As an effective policy to prevent orphaned data, the solution should enforce continual, multi-versioned backups whenever distributed, remote or mobile devices are connected to the network, even over dial-up or VPN (virtual private network) connections. Before and during workforce turnover, IT should also lock down potential leaks of sensitive data over corporate or private e-mail by applying content filtering and email security technologies

For back-ups of distributed devices to be of value in controlling orphan data, they also must be complete. Nearly all data recoveries are actually for single end-user files. A viable approach to controlling orphan data should enable end-users to maintain recovery of individual files without IT intervention to ensure a complete, ongoing device backup.

Even inactive backed-up data should only be purged based upon explicit need, and not automatically. Some Internet-based back-up solutions, for example, will automatically purge inactive data after calendar intervals, which can be catastrophic in certain cases, such as when an important quarterly report gets automatically purged after only thirty days.

While data storage has become more affordable, there is still no need to store duplicated data unnecessarily. For example, rather than backing up every full file, IT should only back up the delta of any information changed since the previous back-up.

Backup Is Not Enough

Legacy backup approaches are not enough. Backed-up data that can’t be accessed when it’s needed in order for business to be productive is effectively worthless. IT needs to employ reliable, flexible and easy options for recovering data — and recovering productivity — after layoffs.

Even successful backups have limited value unless the data can be recovered under any circumstances and with minimal burden on IT resources. Businesses should therefore deploy recovery technology and strategies that are reliable, flexible and easy.

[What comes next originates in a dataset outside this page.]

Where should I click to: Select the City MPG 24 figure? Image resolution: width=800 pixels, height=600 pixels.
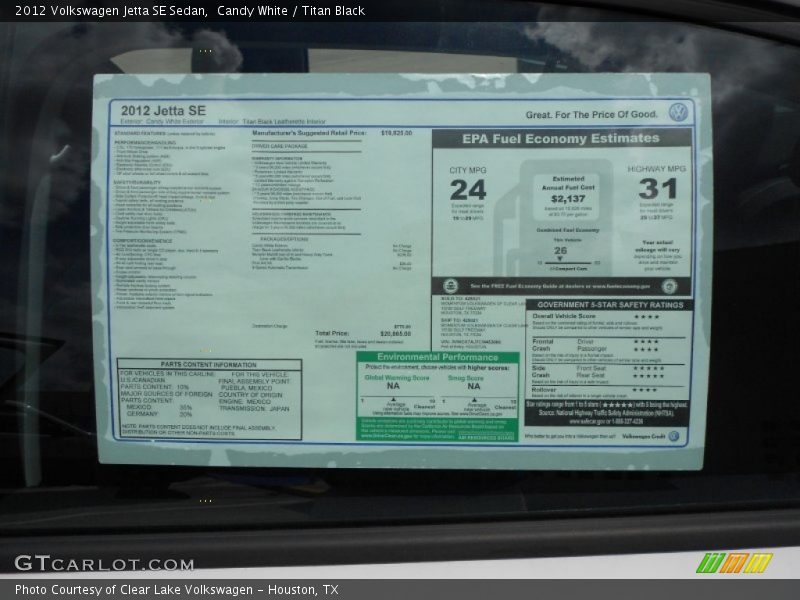coord(467,190)
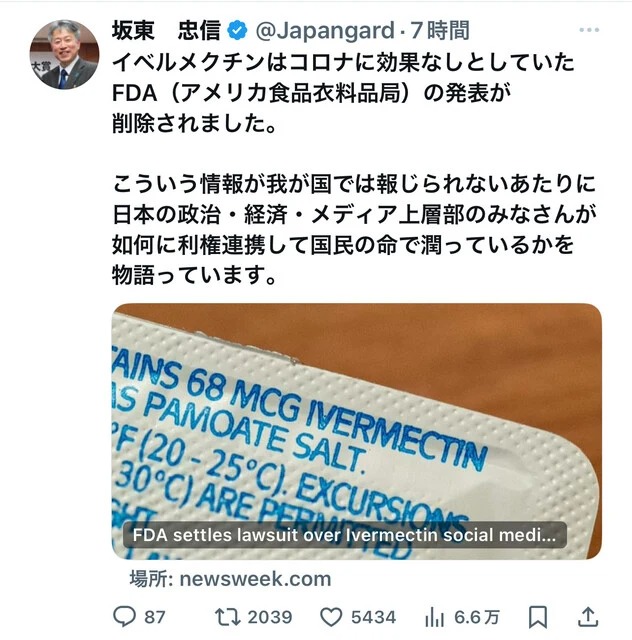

For distributed organizations, turnovers might include closures of entire distributed work sites. Preemptive steps can be taken to ensure backups get replicated to secondary business-owned sites, hardened disaster recovery sites, third-party offsite portal services, or hybrid combinations (e.g., back up executive e-mail to a managed service provider [MSP] offsite, and back up all other data to a secondary business-owned site).

Businesses often deploy devices far beyond the intended — or supported — service lives of the hardware or drivers. During a major workforce turnover or corporate restructuring, data may need to be restored to new or larger device platforms, even to virtual environments. IT should confirm any bare metal recovery solutions include the capability to restore data, applications and operating systems to dissimilar hardware.

While all businesses should prepare for catastrophic data recovery, they must also weigh in factors of cost and complexity. Larger businesses struggle for optimal productivity from shrinking IT staff, and smaller businesses rarely even have a data recovery expert on site. Enabling user-directed restoration of their own individual files without administrative intervention can drastically reduce burdens on IT resources and lower recovery overhead costs.

Considerations Beyond Turnover

Workforce turnover is just one area to consider in data loss prevention. A comprehensive approach to orphaned data is essential for best operating practices. Natural disasters, a stolen laptop, or a user simply saving the wrong file version can all lead to lost data. Any lost data can be very bad for business.

Additionally, business owners can be liable under regulatory mandates to ensure that certain data is kept backed up and recoverable for auditing purposes. To establish best practices and simply provide peace of mind, IT should identify their exposure to potentially orphaned data and deploy centrally managed solutions that allow for reliable, flexible and easy data recovery.


Chris Winter is the director of CDP product management for SonicWALL with responsibility for the CDP backup and recovery product line.